In the meantime, Lowry knows it’s his job as the quarterback of the club to get his backcourt mate going early in games by putting him in the best situations possible to exploit the holes in the opposition’s defense; either through placing a well-timed pass to a cutting Martin out of the Rockets’ half-court sets or penetrating in transition before kicking the ball out for a wide-open trey, the latter of which Lowry and Martin seem to be able to connect on in their sleep.

“In transition, when Kyle is thinking about getting Kevin involved, he’s got great eyes for that,” says Thorpe. “And when he wants to find Kevin, it’s hard to keep Kevin from catching the ball in transition.
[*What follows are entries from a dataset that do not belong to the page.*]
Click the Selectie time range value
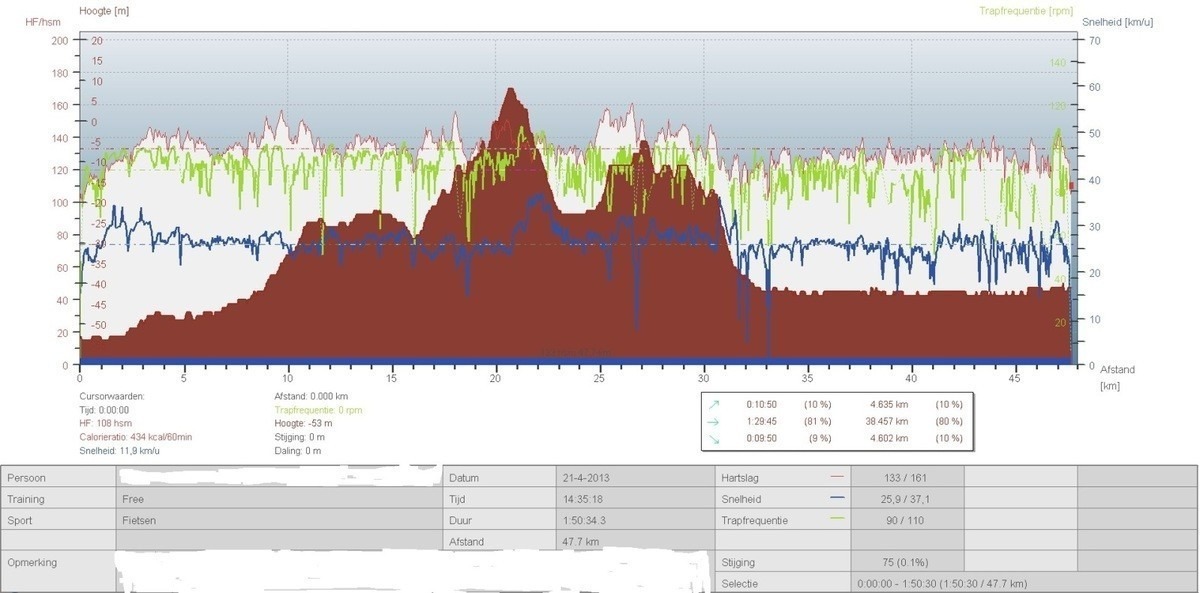Screen dimensions: 1200x593 click(941, 583)
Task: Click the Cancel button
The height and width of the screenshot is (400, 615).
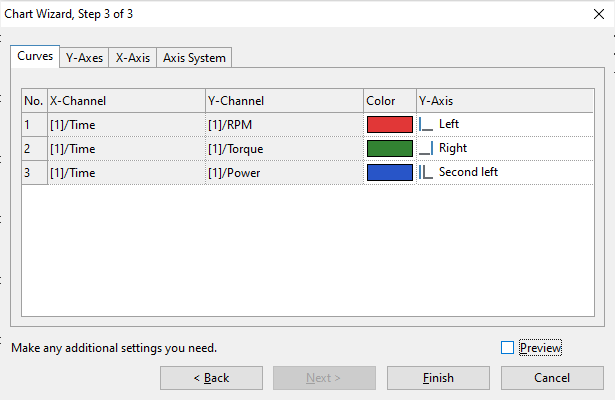Action: tap(552, 378)
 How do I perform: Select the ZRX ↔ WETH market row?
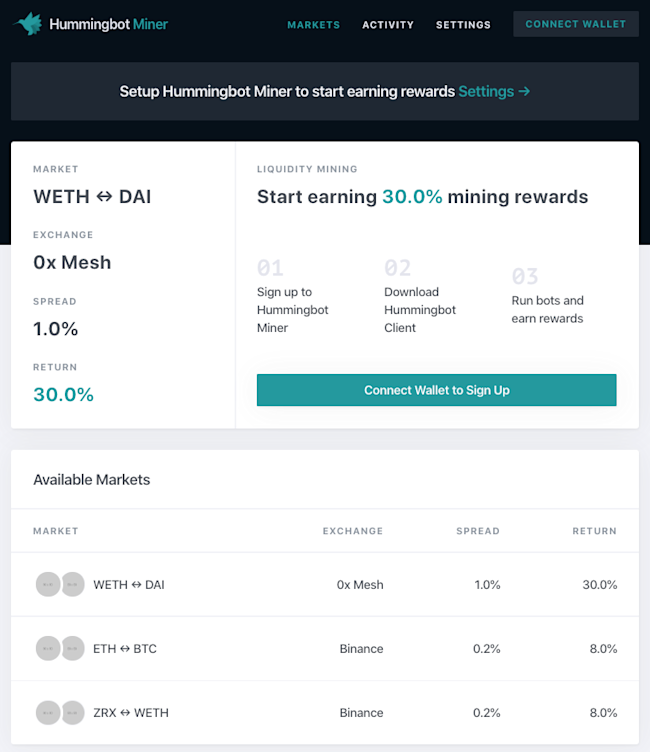coord(325,713)
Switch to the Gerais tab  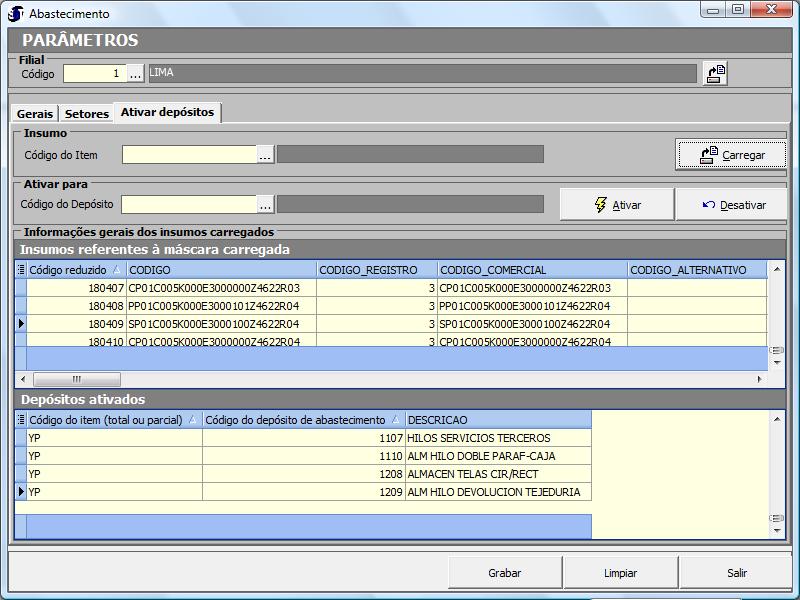(35, 114)
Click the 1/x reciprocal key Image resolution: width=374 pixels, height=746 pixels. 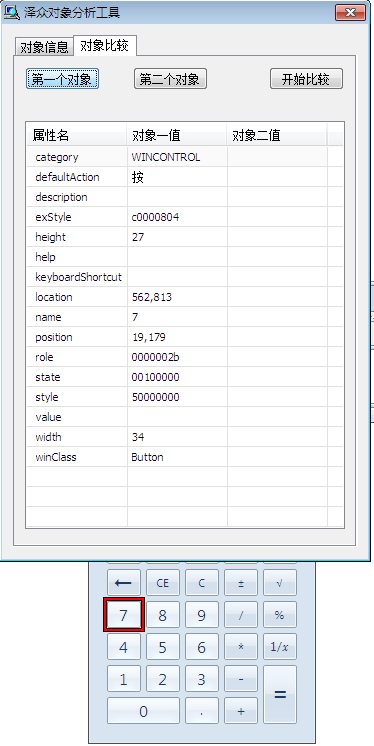[280, 647]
Kevin is a genius at finding those cracks in a transition defense and Kyle has proven that he can find Kevin at the exact moment when he’s going to be free.”

And looking even further down the line, Thorpe believes Houston’s backcourt will benefit greatly from the current coaching staff’s ever-increasing familiarity with the duo’s strengths and weaknesses; something that should allow McHale and company to fully implement everything they have in store in order to get the Rockets running at peak performance.  

“I think over time McHale will – and it may be next year by the way because there’s no time to put stuff in now – put in everything he wants to do and will have the time to practice it over and over again. He can kind of mix in the best of what this year is showing which is a Kyle Lowry-centered ball-screen action type offense with a lot of the moving off the ball stuff, pinch-post action that Kevin can take advantage of since he is one of the best in the league at moving without the ball.

“So I think the future is bright for them and I think it’s going to be even better over time than it is now.”